The Database interface is simply the composition of KeyValueStore and AncientStore. This design means you can pass a KeyValueReader when you only need read access, or a full Database when you need everything. LevelDB and Pebble both implement KeyValueStore, and the ancient freezer implements AncientStore.

Tip: The memorydb package provides a full in-memory implementation of KeyValueStore — invaluable for testing. When Node runs with no data directory, it automatically uses memorydb, enabling fully ephemeral nodes for development.

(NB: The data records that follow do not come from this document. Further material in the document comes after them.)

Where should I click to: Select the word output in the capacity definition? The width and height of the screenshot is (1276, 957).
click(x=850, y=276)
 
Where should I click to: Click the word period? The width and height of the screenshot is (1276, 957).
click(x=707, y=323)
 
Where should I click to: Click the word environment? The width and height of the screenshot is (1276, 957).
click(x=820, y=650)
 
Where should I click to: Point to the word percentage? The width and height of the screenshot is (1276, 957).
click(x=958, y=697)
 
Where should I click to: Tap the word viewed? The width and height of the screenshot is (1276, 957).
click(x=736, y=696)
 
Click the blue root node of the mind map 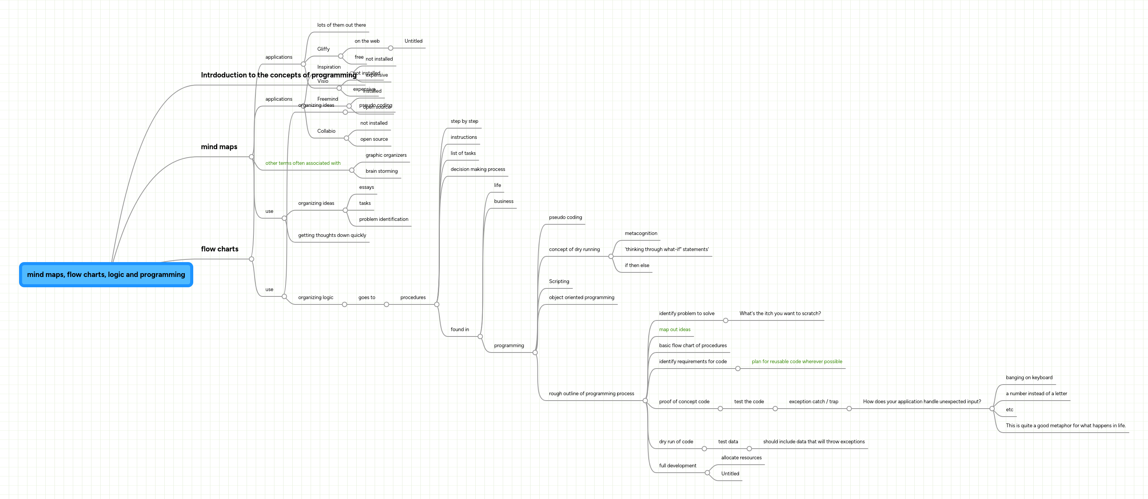[106, 274]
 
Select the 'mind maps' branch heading [219, 147]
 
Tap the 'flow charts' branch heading [219, 249]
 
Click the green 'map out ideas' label [674, 330]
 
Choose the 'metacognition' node [640, 233]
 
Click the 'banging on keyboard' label [1029, 378]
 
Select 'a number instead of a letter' [1036, 394]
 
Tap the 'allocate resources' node [741, 457]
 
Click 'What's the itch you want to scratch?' [780, 314]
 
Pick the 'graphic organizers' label [386, 155]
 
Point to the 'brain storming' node [382, 171]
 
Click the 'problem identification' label [383, 219]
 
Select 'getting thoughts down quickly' [332, 235]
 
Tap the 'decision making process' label [477, 169]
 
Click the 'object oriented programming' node [581, 298]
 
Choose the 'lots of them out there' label [342, 25]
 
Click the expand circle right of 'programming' [535, 352]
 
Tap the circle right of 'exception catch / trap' [848, 409]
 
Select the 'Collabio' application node [326, 131]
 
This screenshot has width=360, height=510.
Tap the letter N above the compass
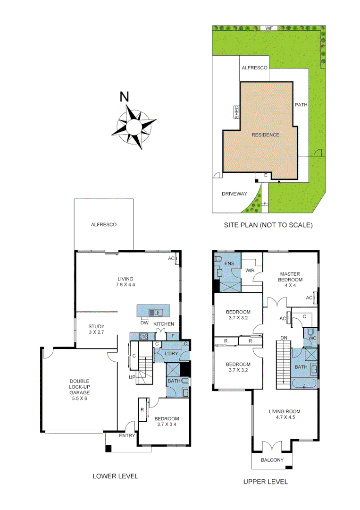click(x=125, y=97)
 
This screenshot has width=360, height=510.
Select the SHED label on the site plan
click(x=237, y=112)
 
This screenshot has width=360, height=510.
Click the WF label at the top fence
click(x=269, y=28)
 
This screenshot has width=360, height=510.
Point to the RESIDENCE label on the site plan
click(x=265, y=135)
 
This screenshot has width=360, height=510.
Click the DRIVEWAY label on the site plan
click(x=234, y=194)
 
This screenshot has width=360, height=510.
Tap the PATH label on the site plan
click(x=301, y=104)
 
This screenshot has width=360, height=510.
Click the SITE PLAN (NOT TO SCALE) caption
click(x=268, y=225)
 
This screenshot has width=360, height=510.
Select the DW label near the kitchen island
click(x=144, y=323)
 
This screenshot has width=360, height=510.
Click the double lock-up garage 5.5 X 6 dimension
click(x=80, y=399)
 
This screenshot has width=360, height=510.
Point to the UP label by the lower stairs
click(x=133, y=377)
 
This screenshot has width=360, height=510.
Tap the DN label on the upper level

The Merkle Patricia Trie Implementation

The trie.Trie struct implements Ethereum's Modified Merkle Patricia Trie — the authenticated data structure that makes state roots possible:

type Trie struct {
    root  node
    owner common.Hash
    committed   bool
    unhashed    int
    uncommitted int
    reader      *Reader
}

The trie uses four node types internally: fullNode (branch nodes with 16 children + value), shortNode (extension/leaf nodes with a key fragment), hashNode (a reference to a node stored in the database), and valueNode (raw leaf data). Operations on the trie — Get, Update, Delete — work by traversing this node tree, with hashNode references resolved lazily from the database.

Ethereum maintains two kinds of tries: the account trie (mapping addresses to account data) and storage tries (one per contract, mapping storage slots to values). The StateDB coordinates both: each stateObject holds a reference to its contract's storage trie.

flowchart TD
    STATE_ROOT["State Root Hash"] --> ACCOUNT_TRIE["Account Trie"]
    ACCOUNT_TRIE --> ACCT_A["Account A<br/>nonce, balance,<br/>storageRoot, codeHash"]
    ACCOUNT_TRIE --> ACCT_B["Account B<br/>nonce, balance,<br/>storageRoot, codeHash"]
    ACCT_A --> STORAGE_A["Storage Trie A<br/>slot → value"]
    ACCT_B --> STORAGE_B["Storage Trie B<br/>slot → value"]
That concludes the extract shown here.